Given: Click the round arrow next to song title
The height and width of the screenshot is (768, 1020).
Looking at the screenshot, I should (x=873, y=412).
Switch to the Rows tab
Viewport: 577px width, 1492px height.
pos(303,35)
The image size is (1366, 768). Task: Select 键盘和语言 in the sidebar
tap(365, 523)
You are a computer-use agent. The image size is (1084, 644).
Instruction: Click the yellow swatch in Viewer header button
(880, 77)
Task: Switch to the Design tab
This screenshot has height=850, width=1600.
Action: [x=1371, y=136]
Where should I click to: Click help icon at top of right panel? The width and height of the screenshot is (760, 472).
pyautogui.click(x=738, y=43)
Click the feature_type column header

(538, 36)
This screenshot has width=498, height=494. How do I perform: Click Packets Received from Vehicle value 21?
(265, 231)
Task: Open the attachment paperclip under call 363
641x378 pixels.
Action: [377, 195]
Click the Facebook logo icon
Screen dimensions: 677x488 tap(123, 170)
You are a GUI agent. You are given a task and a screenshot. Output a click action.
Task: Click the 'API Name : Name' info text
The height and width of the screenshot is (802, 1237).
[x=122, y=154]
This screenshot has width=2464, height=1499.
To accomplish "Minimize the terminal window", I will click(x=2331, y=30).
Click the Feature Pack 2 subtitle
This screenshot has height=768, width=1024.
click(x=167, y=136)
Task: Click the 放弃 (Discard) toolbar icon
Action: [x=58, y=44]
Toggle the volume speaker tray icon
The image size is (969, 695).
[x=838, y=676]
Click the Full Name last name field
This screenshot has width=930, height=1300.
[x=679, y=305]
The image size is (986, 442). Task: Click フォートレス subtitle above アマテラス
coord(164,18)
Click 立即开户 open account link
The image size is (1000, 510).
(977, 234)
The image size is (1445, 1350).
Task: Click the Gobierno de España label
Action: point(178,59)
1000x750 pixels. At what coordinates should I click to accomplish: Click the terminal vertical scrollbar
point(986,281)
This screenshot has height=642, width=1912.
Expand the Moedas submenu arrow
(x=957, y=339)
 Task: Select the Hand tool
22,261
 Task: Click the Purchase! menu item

— WHAT THIS TASK INVOLVES —
Return these records line for line, with no changes.

— THE OUTPUT —
Given: Click the round arrow next to song title
The height and width of the screenshot is (768, 1020).
Looking at the screenshot, I should (x=873, y=412).
Switch to the Rows tab
Viewport: 577px width, 1492px height.
pos(303,35)
The image size is (1366, 768). Task: Select 键盘和语言 in the sidebar
tap(365, 523)
You are a computer-use agent. The image size is (1084, 644).
Instruction: Click the yellow swatch in Viewer header button
(880, 77)
Task: Switch to the Design tab
This screenshot has height=850, width=1600.
Action: [x=1371, y=136]
Where should I click to: Click help icon at top of right panel? The width and height of the screenshot is (760, 472).
pyautogui.click(x=738, y=43)
Click the feature_type column header

(538, 36)
This screenshot has width=498, height=494. How do I perform: Click Packets Received from Vehicle value 21?
(265, 231)
Task: Open the attachment paperclip under call 363
641x378 pixels.
Action: [377, 195]
Click the Facebook logo icon
Screen dimensions: 677x488 tap(123, 170)
You are a GUI agent. You are given a task and a screenshot. Output a click action.
Task: Click the 'API Name : Name' info text
The height and width of the screenshot is (802, 1237).
[x=122, y=154]
This screenshot has width=2464, height=1499.
To accomplish "Minimize the terminal window", I will click(x=2331, y=30).
Click the Feature Pack 2 subtitle
This screenshot has height=768, width=1024.
click(x=167, y=136)
Task: Click the 放弃 (Discard) toolbar icon
Action: [x=58, y=44]
Toggle the volume speaker tray icon
The image size is (969, 695).
[x=838, y=676]
Click the Full Name last name field
This screenshot has width=930, height=1300.
[x=679, y=305]
The image size is (986, 442). Task: Click フォートレス subtitle above アマテラス
coord(164,18)
Click 立即开户 open account link
The image size is (1000, 510).
(977, 234)
The image size is (1445, 1350).
Task: Click the Gobierno de España label
Action: point(178,59)
1000x750 pixels. At what coordinates should I click to accomplish: Click the terminal vertical scrollbar
point(986,281)
This screenshot has height=642, width=1912.
Expand the Moedas submenu arrow
(x=957, y=339)
 Task: Select the Hand tool
22,261
 Task: Click the Purchase! menu item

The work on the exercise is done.